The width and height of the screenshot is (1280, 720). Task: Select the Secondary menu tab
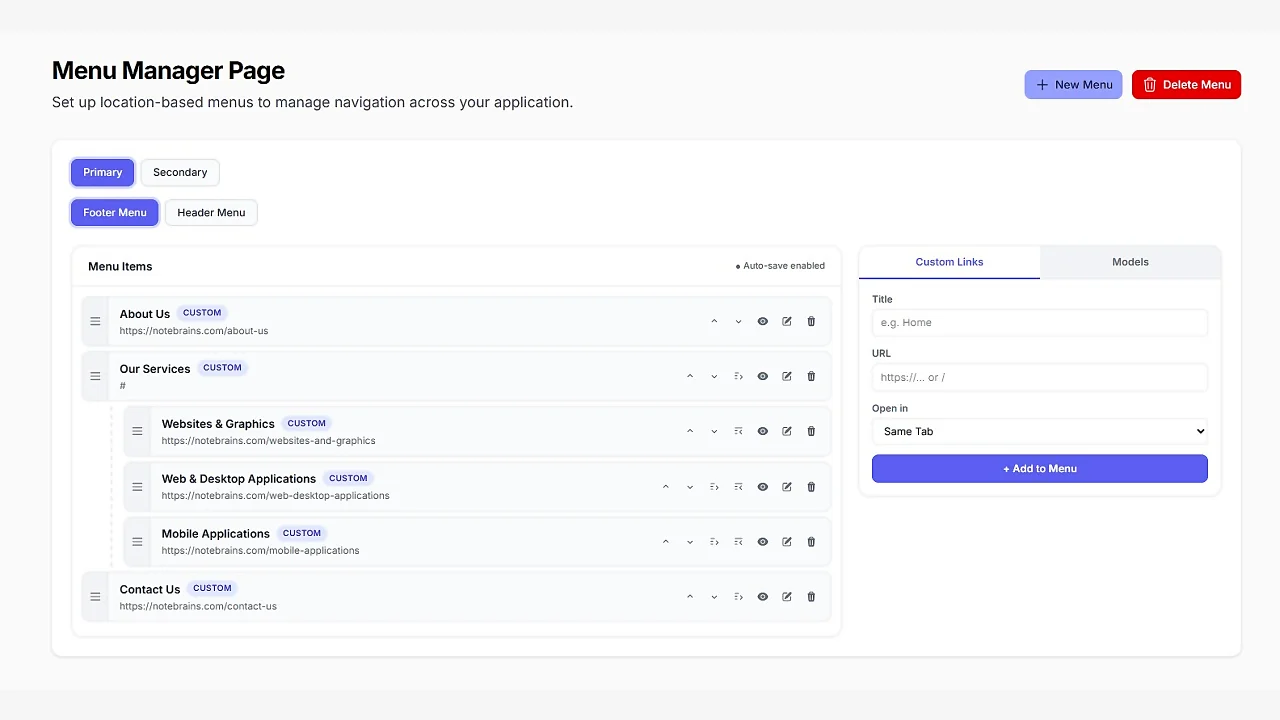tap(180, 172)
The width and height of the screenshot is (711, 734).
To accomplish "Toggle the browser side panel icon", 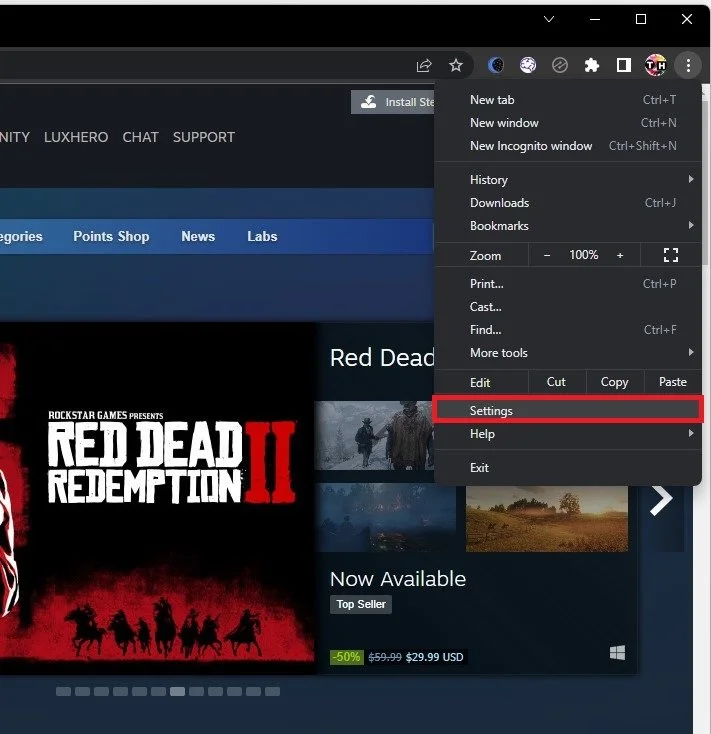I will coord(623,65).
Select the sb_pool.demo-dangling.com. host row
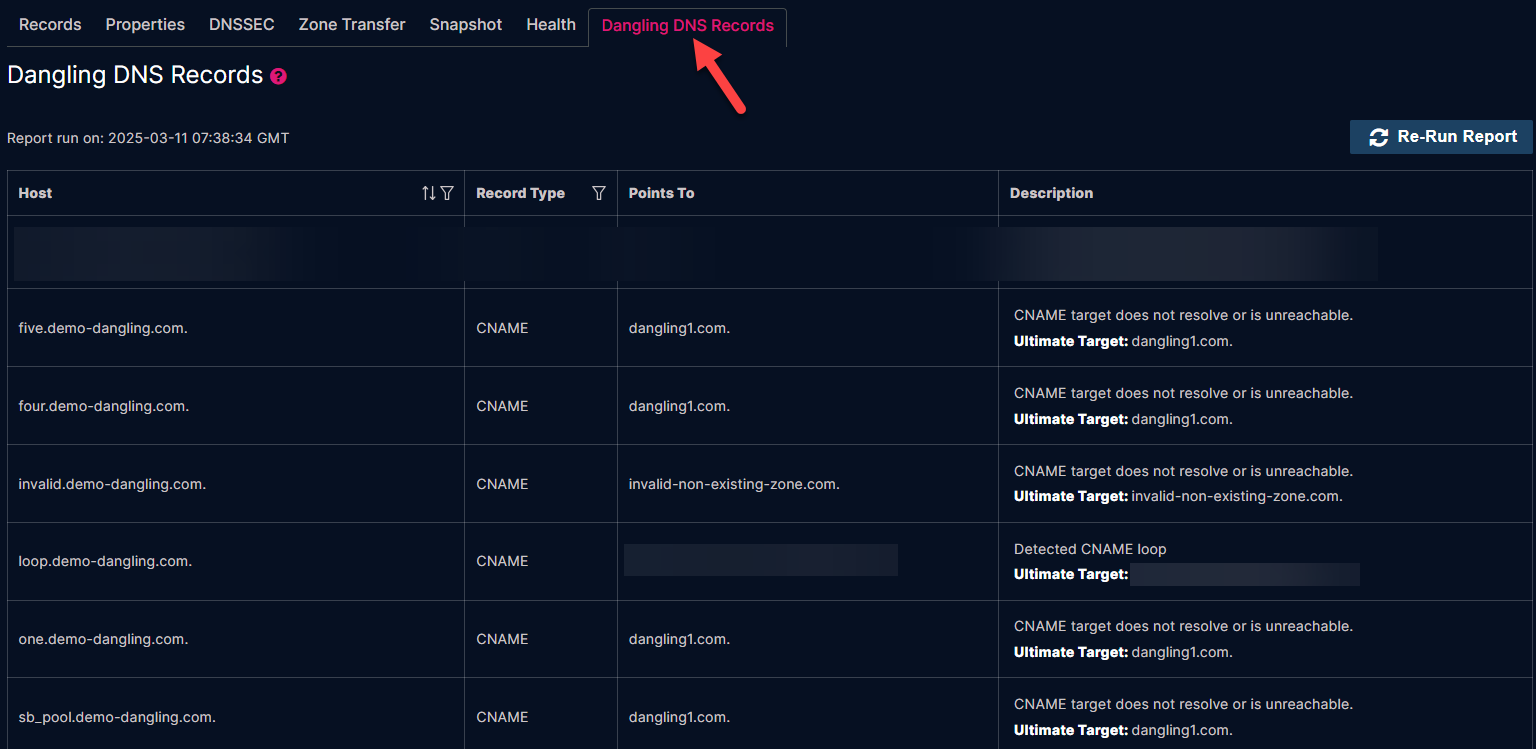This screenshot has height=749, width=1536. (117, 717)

+++

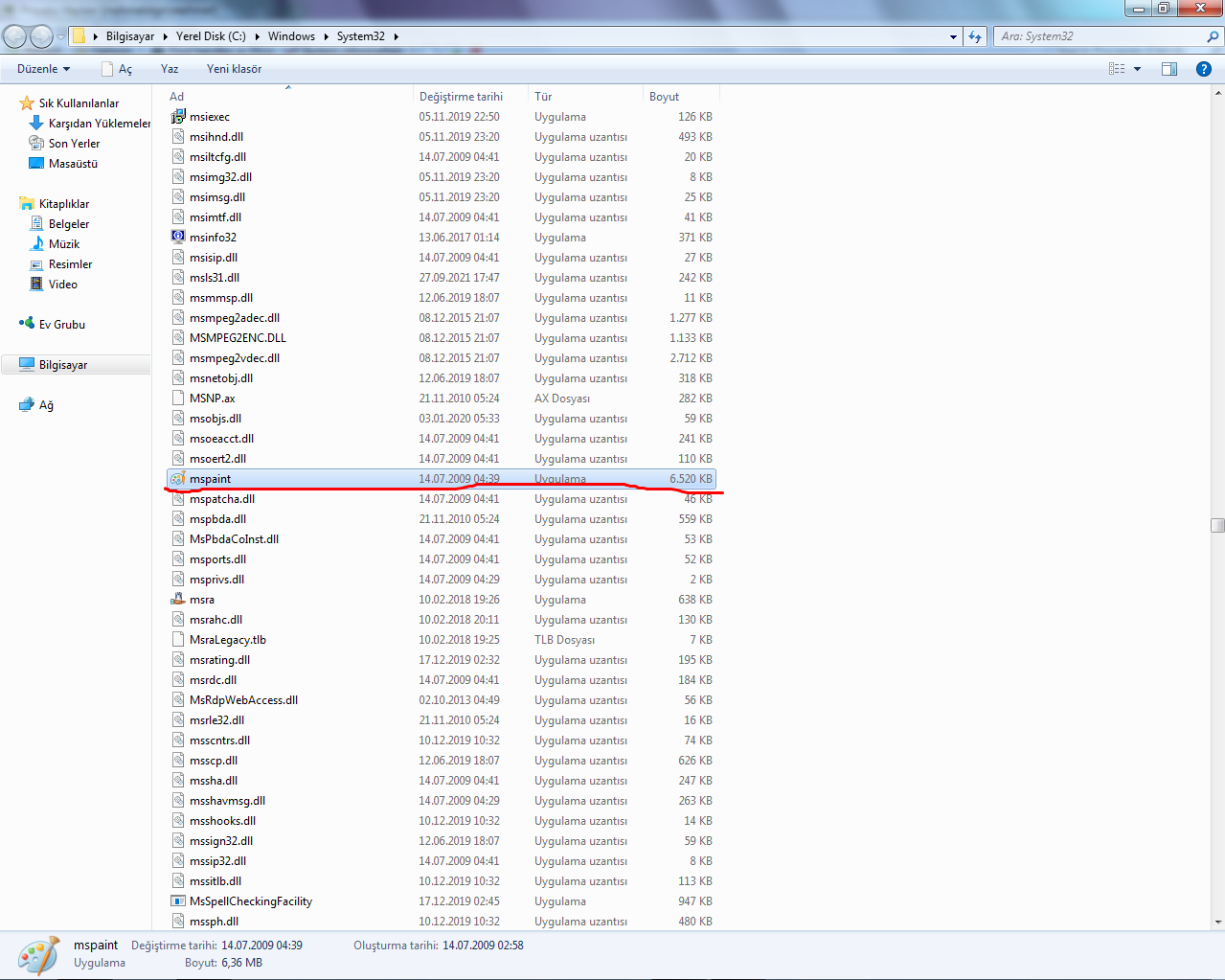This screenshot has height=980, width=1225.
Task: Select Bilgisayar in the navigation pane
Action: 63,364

+++

* **Exercise prompt**
Substitute "folder tree" for "navigation pane" in the records, covering the stretch from the line containing "This screenshot has height=980, width=1225." through the line containing "Action: 63,364". Return only those lines, with the pictures left out.

* **Answer to this task**
This screenshot has height=980, width=1225.
Task: Select Bilgisayar in the folder tree
Action: 63,364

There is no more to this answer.